Не слушая, она продолжала, крепко сцепив пальцы:
– Я учительница, мне нельзя рожать без мужа, да еще в сорок три года! Какой пример я подаю детям!
В этом он был с ней полностью солидарен:
– Конечно, без мужа нельзя! Нам надо срочно пожениться!
Она вскрикнула, вне себя от волнения:
– Хватит с меня этих вынужденных браков!
Николай Иванович сурово поправил:
– Ничего в этом вынужденного нет! Мы всё равно рано или поздно бы поженились! А тут просто стечение обстоятельств, очень благоприятное, на мой взгляд!
Подскочив, она кинулась к нему с воплями:
– Благоприятное?! Моя изломанная жизнь – это благоприятное стечение обстоятельств?!
Не успел он опомниться, как она довольно ощутимо заехала ему в челюсть и замахнулась, чтобы врезать еще раз, прежде чем он успел перехватить ее руки и прижать к бокам. Тогда она начала лягаться.
Ноги в мягких тапках ощутимого урона нанести ему не могли, но всё же это было довольно неприятно. К тому же он боялся, что она, войдя в раж, сломает себе пальцы на ноге. Пришлось упасть вместе с ней на пол и прижать ее к ковру своим телом.

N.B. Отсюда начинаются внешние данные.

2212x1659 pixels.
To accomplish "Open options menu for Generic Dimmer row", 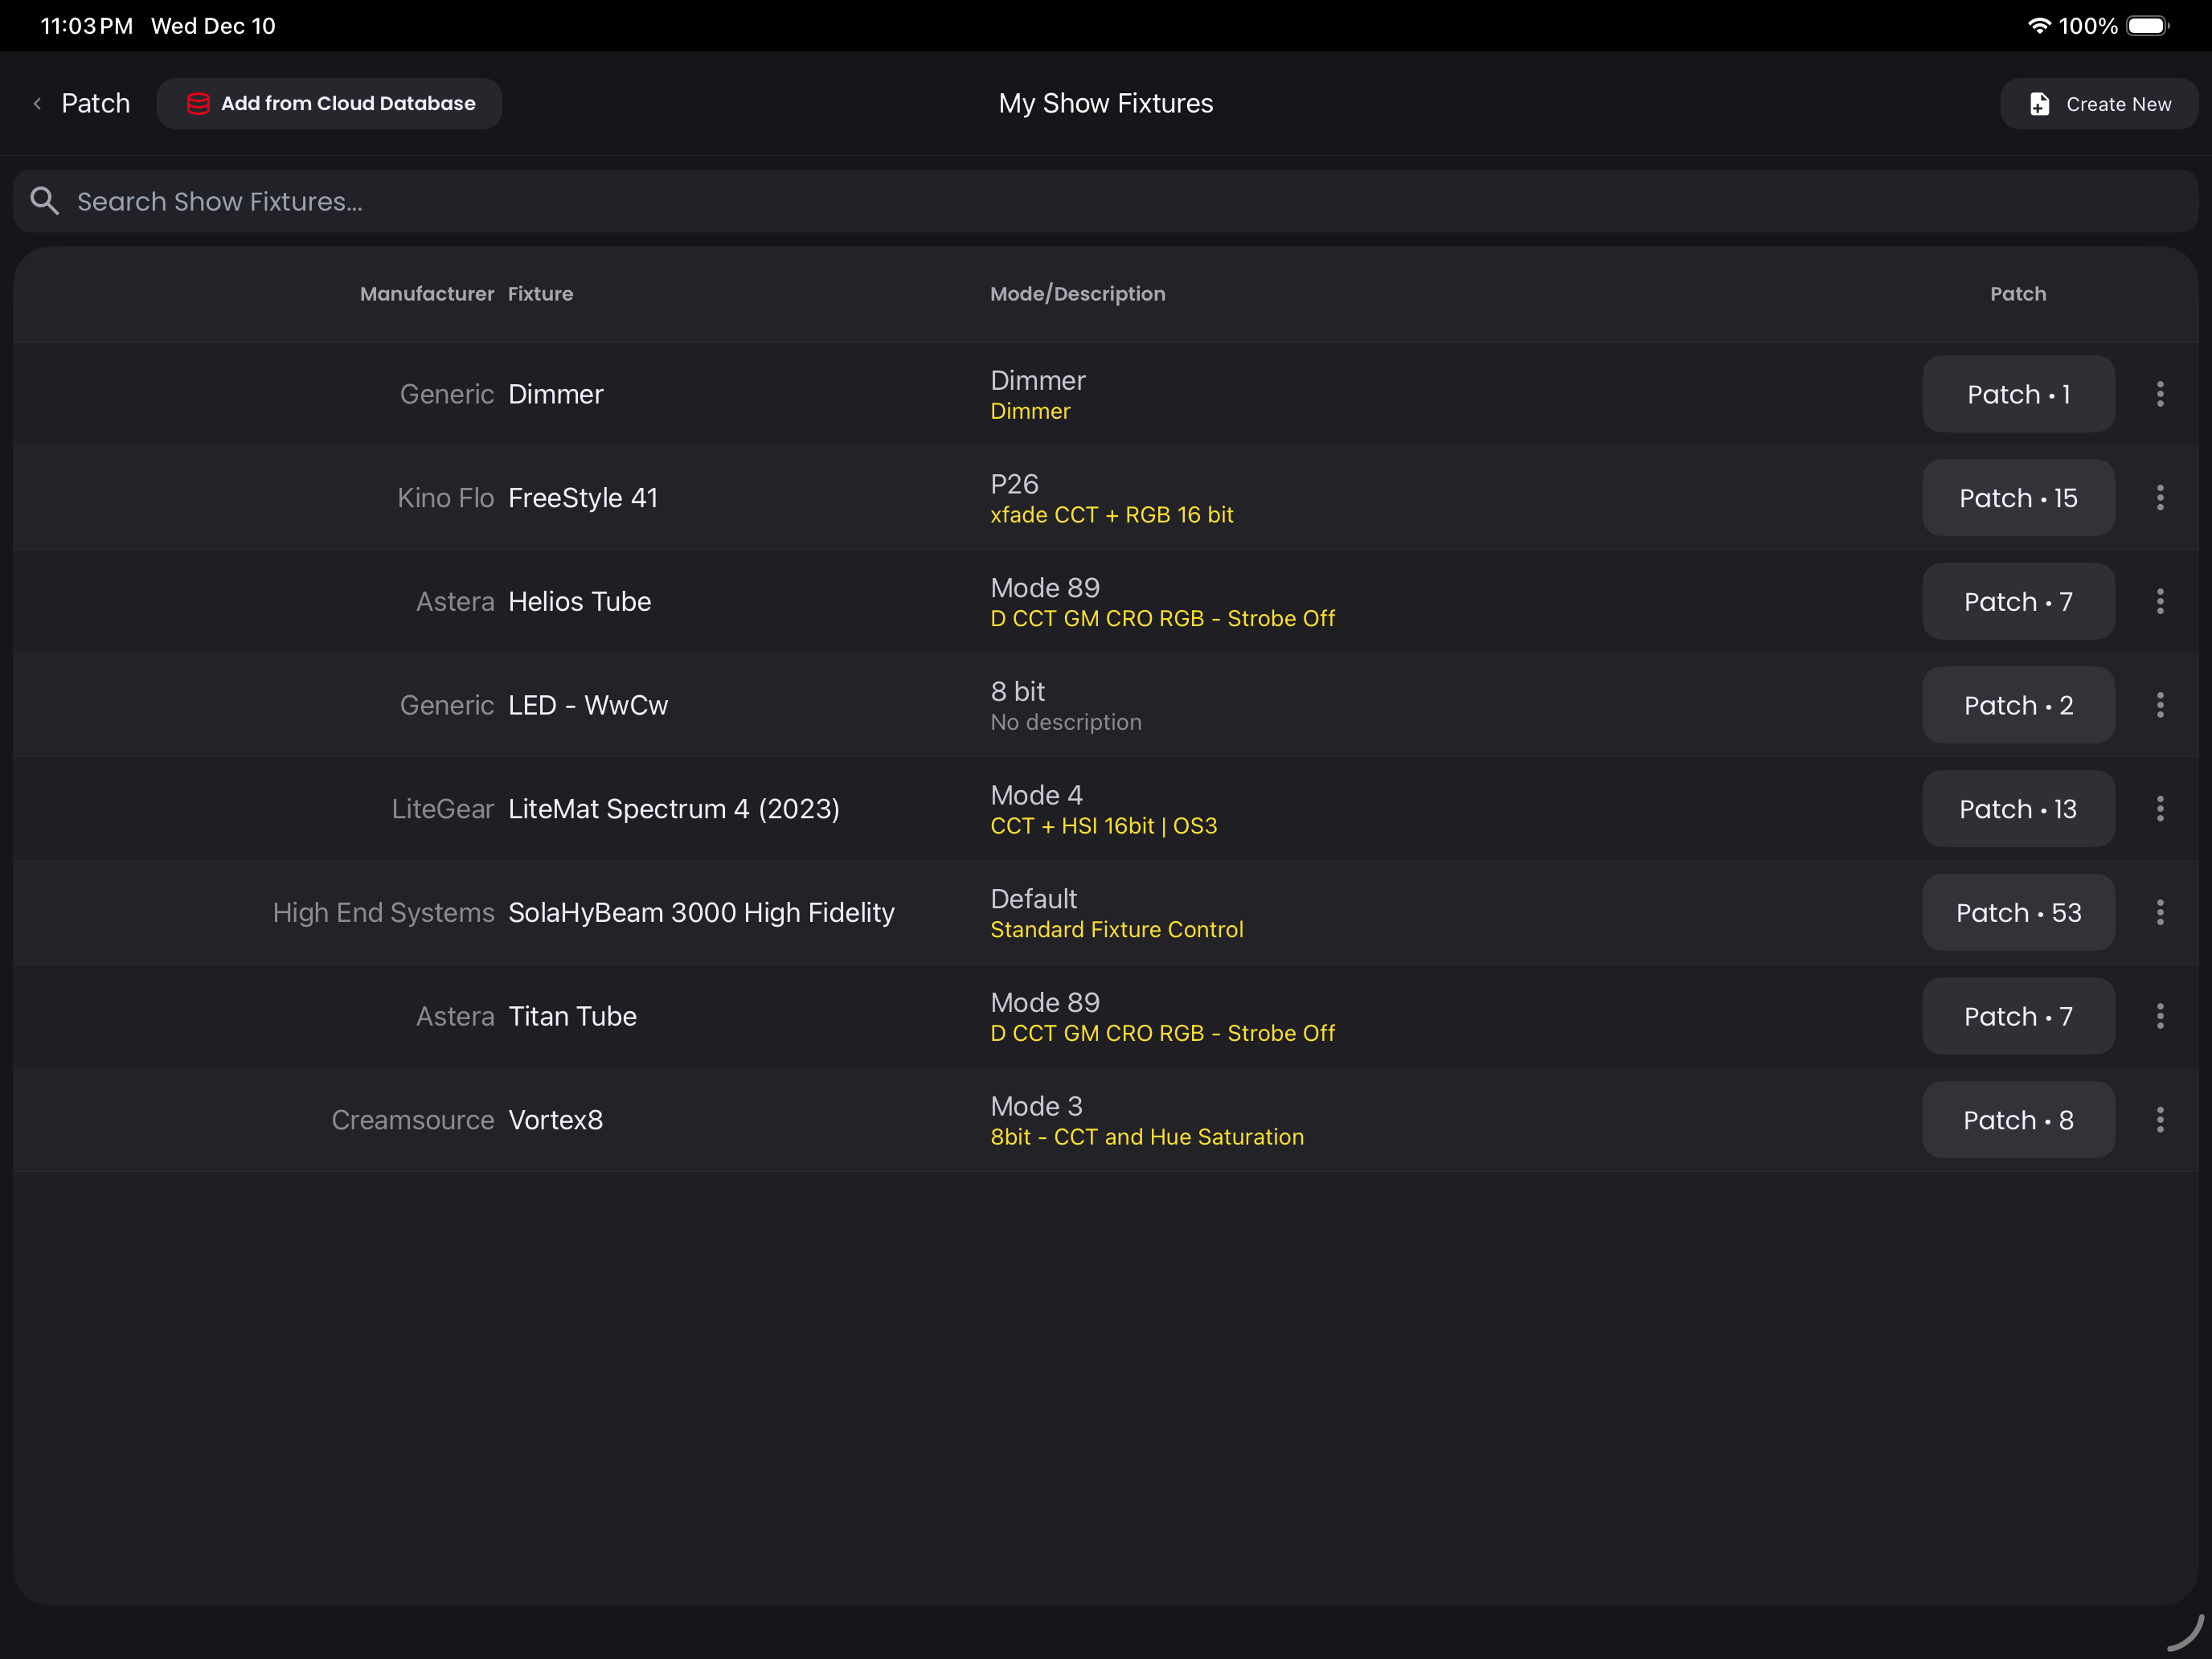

– Если бы я знал, что мне придется заниматься чем-то подобным, надел бы спортивный костюм. Конечно, у беременных женщин всякие бывают прихоти, но о тяге к вольной борьбе я что-то ни разу не слыхал.
Убедившись, что настойчивые попытки отдубасить виновника ее состояния успеха не имеют, Наталья горестно разрыдалась. Благоразумно придерживая ее во избежание нового нападения, Николай с трудом вытащил из кармана клетчатый носовой платок и сунул ей в руку.
Наталья со злостью высморкалась и мстительно засунула мокрый платок обратно ему в карман. Он только благостно вздернул брови кверху, демонстрируя стопроцентную надежность и покладистость.
– Отпусти меня! – потребовала глухим от слез, но уверенным голосом.
– А ты уверена, что это твое буйство окончательно прошло?
Она подтвердила:
– Уверена!
Николай выпустил ее, помог подняться, но не преминул заметить:
– А ведь лежать рядышком на полу было вовсе не плохо! – подвел ее к дивану, усадил, сам сел рядом, взял в свои руки ее узкие ладони и голосом мудрого исповедника попросил: – А теперь расскажи спокойно, что же тебя так расстроило?
Почувствовав, что от злости ее начинает медленно потряхивать, Наталья Владимировна испугалась за ребенка. Вырвав руки, пошла на кухню, накапала в стакан с кипяченой водой тридцать капель корвалола, залпом выпила пахучую жидкость. Чтобы успокоиться, налила воды из закипевшего чайника и бросила в кипяток пакетик ромашки. Невкусно, конечно, зато хорошо успокаивает.
Пришедший следом Николай с укором поглядел на нее и налил чаю и себе, но заварку добавил обычную, предварительно по-хозяйски пошарив по шкафам. Наталья равнодушно махнула рукой. Пусть делает что хочет, всё равно от него не отвязаться.
Они мирно попили чаю с бутербродами и вернулись в комнату, где он, успокоенный нежным румянцем, вернувшимся на ее щеки, снова спросил о том же. Она обескураженно посмотрела на него, не понимая, всерьез он это говорит или прикидывается.